■ Direction
Copy out the rows from the line with "The image size is (1280, 912)." up to and including the line with "point(171,537)", and leave the pictures out of your answer.

■ Provided entries
* * *

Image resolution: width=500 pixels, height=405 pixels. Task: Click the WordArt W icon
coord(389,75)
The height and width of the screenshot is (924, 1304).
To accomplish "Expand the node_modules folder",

* * *

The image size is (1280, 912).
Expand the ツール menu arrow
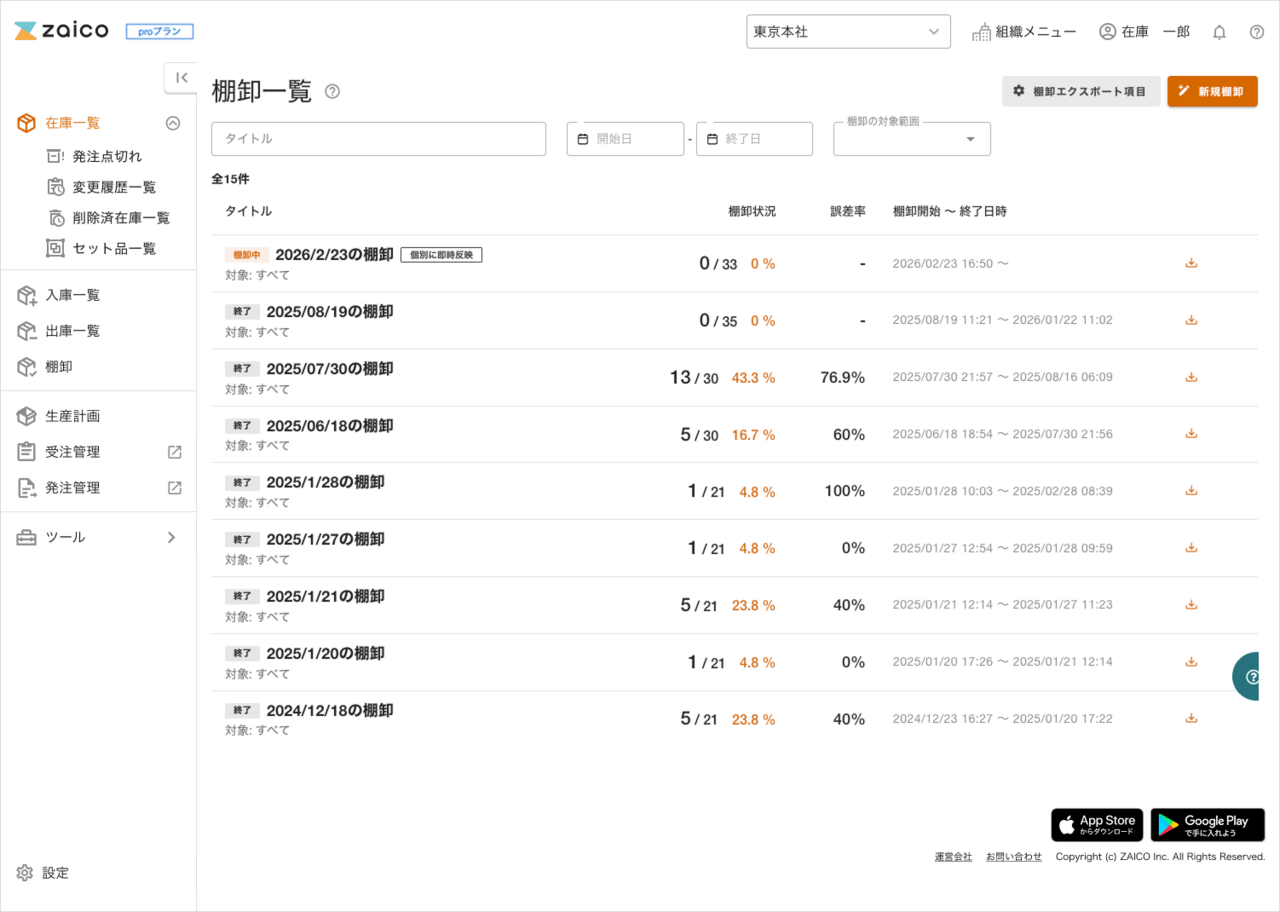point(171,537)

* * *

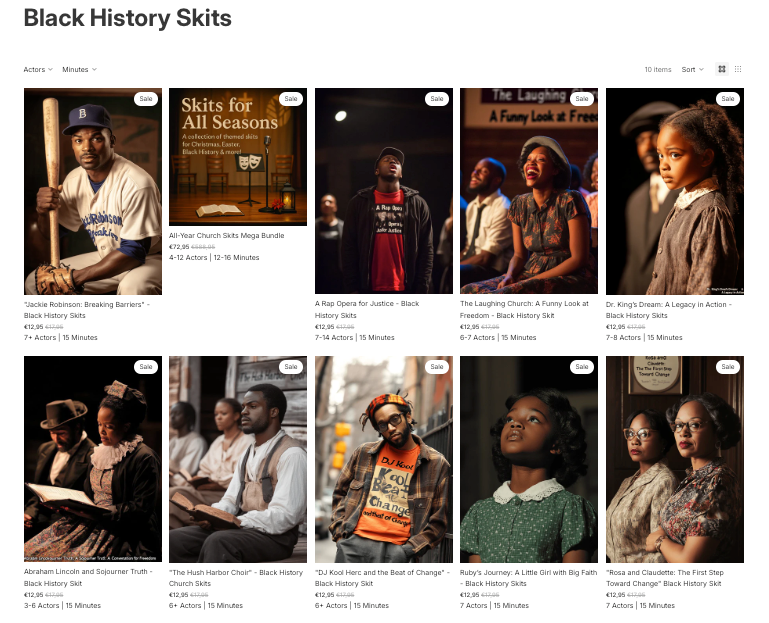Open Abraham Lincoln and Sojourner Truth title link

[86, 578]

* * *

■ The reply
The image size is (1280, 912).
Expand the ツール menu arrow
point(171,537)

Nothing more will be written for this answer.